Sybil Van Antwerp, a cantankerous but exceedingly well-mannered septuagenarian, is the titular correspondent in Evans’ debut novel. Sybil has retired from a beloved job as chief clerk to a judge with whom she had previously been in private legal practice. She is the divorced mother of two living adult children and one who died when he was 8. She is a reader of novels, a gardener, and a keen observer of human nature. But the most distinguishing thing about Sybil is her lifelong practice of letter writing. As advancing vision problems threaten Sybil’s carefully constructed way of life—in which letters take the place of personal contact and engagement—she must reckon with unaddressed issues from her past that threaten the house of cards (letters, really) she has built around herself. Sybil’s relationships are gradually revealed in the series of letters sent to and received from, among others, her brother, sister-in-law, children, former work associates, and, intriguingly, literary icons including Joan Didion and Larry McMurtry. Perhaps most affecting is the series of missives Sybil writes but never mails to a shadowy figure from her past. Thoughtful musings on the value and immortal quality of letters and the written word populate one of Sybil’s notes to a young correspondent while other messages are laugh-out-loud funny, tinged with her characteristic blunt tartness. Evans has created a brusque and quirky yet endearing main character with no shortage of opinions and advice for others but who fails to excavate the knotty difficulties of her own life. As Sybil grows into a delayed self-awareness, her letters serve as a chronicle of fitful growth.
--
» Exercise task A:
In the entries, swap "center" for "middle" and write out the lines from the one containing "snoozed (162, 238)" through the one containing "aisles [609, 875]", leaving everything else unchanged.

Records
--
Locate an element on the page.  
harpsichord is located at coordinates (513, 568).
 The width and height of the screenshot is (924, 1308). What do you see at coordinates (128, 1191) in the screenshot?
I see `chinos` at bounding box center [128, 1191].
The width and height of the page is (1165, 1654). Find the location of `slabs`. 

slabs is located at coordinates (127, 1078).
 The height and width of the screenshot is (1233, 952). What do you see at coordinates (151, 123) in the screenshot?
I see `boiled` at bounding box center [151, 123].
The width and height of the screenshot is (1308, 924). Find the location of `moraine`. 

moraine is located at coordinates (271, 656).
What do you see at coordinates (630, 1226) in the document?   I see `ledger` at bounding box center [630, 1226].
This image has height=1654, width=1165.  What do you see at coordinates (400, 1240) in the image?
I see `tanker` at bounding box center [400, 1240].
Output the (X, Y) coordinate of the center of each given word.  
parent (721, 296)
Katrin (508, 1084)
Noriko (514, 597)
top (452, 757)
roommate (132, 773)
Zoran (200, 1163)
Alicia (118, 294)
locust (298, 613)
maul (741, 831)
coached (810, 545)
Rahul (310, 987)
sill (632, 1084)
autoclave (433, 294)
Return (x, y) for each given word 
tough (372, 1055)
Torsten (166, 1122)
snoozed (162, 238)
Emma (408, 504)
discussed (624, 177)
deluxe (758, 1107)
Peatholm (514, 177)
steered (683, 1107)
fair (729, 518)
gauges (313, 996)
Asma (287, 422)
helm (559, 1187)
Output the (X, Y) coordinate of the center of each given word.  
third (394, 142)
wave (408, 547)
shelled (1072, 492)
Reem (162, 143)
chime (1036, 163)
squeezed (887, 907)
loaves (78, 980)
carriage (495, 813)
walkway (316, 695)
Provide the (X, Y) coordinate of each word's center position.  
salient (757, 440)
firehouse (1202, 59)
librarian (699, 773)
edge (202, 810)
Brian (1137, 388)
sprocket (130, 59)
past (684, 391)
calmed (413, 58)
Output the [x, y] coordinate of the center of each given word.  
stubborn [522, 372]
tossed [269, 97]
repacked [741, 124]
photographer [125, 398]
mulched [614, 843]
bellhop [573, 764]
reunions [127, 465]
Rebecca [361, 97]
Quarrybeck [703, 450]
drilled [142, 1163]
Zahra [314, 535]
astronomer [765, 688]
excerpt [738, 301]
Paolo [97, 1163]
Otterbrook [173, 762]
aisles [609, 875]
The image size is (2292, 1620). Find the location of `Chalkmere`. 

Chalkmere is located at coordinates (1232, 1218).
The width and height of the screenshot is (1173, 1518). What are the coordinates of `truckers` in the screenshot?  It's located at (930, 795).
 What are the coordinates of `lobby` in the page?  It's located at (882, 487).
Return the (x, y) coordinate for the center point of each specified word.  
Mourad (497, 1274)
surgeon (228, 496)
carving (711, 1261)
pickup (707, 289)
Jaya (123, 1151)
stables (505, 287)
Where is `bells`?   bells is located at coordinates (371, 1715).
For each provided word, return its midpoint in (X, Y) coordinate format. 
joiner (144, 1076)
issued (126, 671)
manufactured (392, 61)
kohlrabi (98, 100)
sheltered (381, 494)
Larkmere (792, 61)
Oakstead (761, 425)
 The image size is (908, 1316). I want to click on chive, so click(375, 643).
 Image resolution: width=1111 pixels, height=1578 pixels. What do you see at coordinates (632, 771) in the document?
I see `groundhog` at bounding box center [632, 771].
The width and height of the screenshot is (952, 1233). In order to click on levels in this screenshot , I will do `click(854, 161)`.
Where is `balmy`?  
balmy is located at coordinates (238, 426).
--
» Exercise task B:
According to the book review, what job did Sybil retire from?

» Task output A:
snoozed (162, 238)
Emma (408, 504)
discussed (624, 177)
deluxe (758, 1107)
Peatholm (514, 177)
steered (683, 1107)
fair (729, 518)
gauges (313, 996)
Asma (287, 422)
helm (559, 1187)
Output the (X, Y) coordinate of the middle of each given word.  
third (394, 142)
wave (408, 547)
shelled (1072, 492)
Reem (162, 143)
chime (1036, 163)
squeezed (887, 907)
loaves (78, 980)
carriage (495, 813)
walkway (316, 695)
Provide the (X, Y) coordinate of each word's middle position.  
salient (757, 440)
firehouse (1202, 59)
librarian (699, 773)
edge (202, 810)
Brian (1137, 388)
sprocket (130, 59)
past (684, 391)
calmed (413, 58)
Output the [x, y] coordinate of the middle of each given word.  
stubborn [522, 372]
tossed [269, 97]
repacked [741, 124]
photographer [125, 398]
mulched [614, 843]
bellhop [573, 764]
reunions [127, 465]
Rebecca [361, 97]
Quarrybeck [703, 450]
drilled [142, 1163]
Zahra [314, 535]
astronomer [765, 688]
excerpt [738, 301]
Paolo [97, 1163]
Otterbrook [173, 762]
aisles [609, 875]

» Task output B:
Chief clerk to a judge